··· Page text ···
The market is also looking for a turnaround at Malaysia’s MSC, which was plagued by a combination of lockdowns and operational issues last year. A six-month force majeure on shipments was due to be lifted on Dec. 20.

Indonesia lifts tin exports 14% in 2021

China lifts output

China, the world’s largest producer, has also responded to tin’s stellar price rally.

Refined production rose by 11.7% to 174,000 tonnes last year, according to a survey of 20 smelters conducted by state research house Antaike.

The country’s exports boomed, providing some welcome relief for starved buyers across Asia.

Outbound shipments more than tripled year-on-year to 13,882 tonnes in the first 11 months of 2021, making China a net exporter for the first time since 2019.

However, the export surge abated during the fourth quarter and China reverted to being a net importer of refined metal in both October and November.

That suggests renewed issues with China’s own supply chain into Myanmar, a key source of raw materials for many Chinese smelters.

Flows of tin concentrate have been affected by sporadic border closures between the two countries, most recently in November, when Myanmar import volumes plunged by half to just 7,000 tonnes.
··· Data under study ···
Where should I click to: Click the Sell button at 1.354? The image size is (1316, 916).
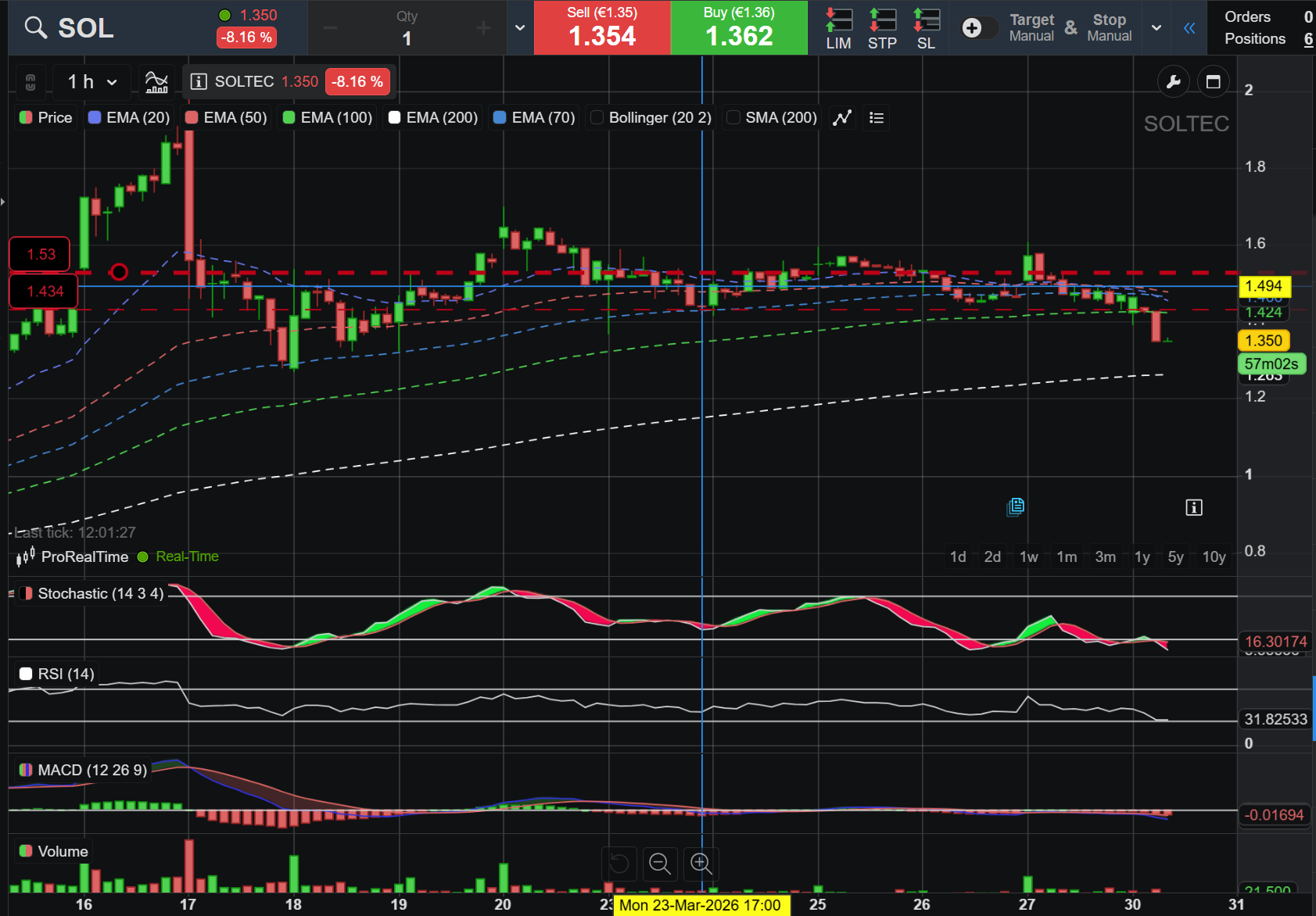(602, 28)
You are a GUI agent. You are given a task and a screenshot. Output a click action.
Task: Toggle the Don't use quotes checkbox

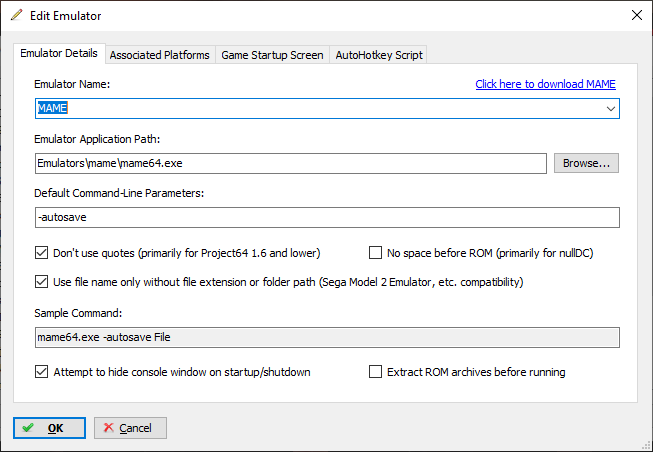[41, 253]
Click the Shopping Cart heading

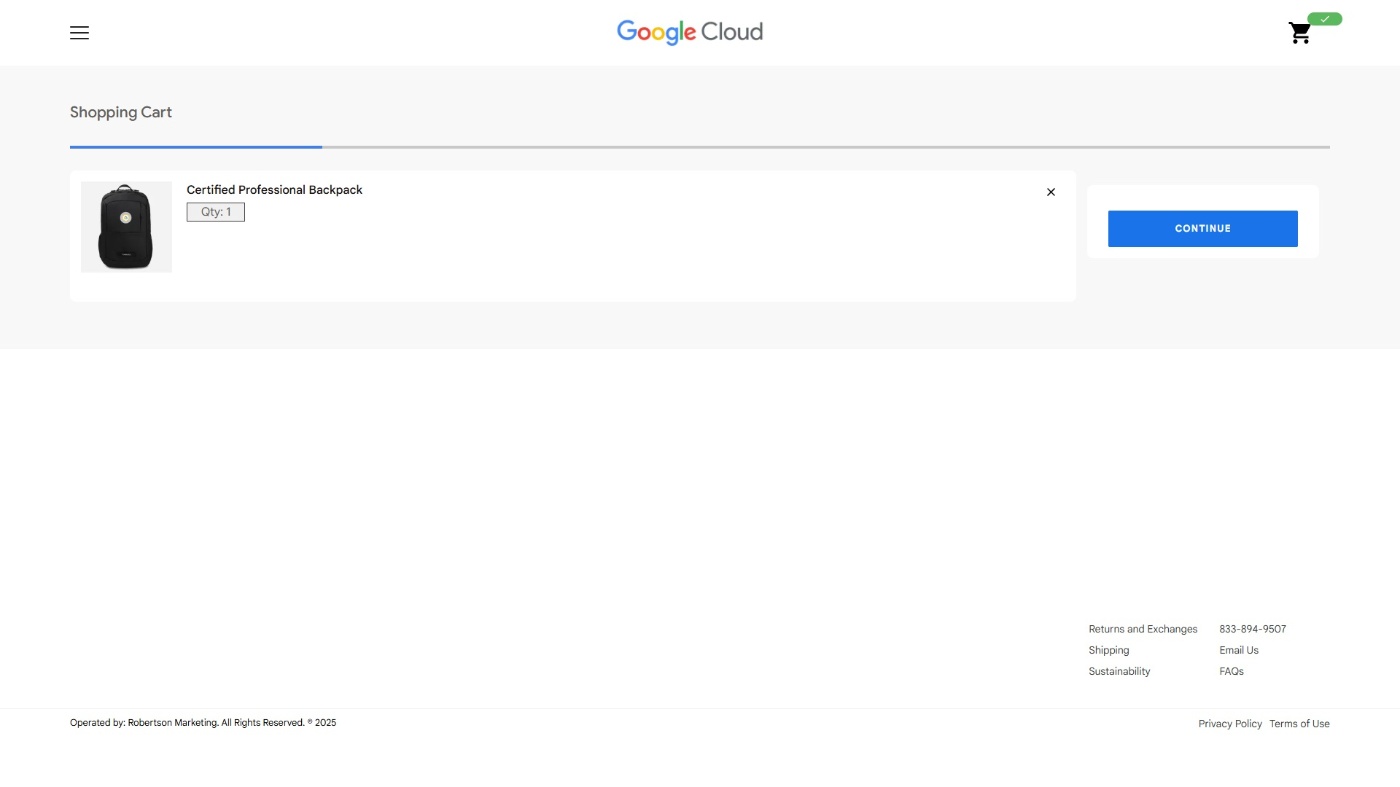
···
_The task_. Repeat the part of the tin market text that starts with "China, the world’s" and goes on through "research house Antaike.", word for word.

_Task response_.
China, the world’s largest producer, has also responded to tin’s stellar price rally.

Refined production rose by 11.7% to 174,000 tonnes last year, according to a survey of 20 smelters conducted by state research house Antaike.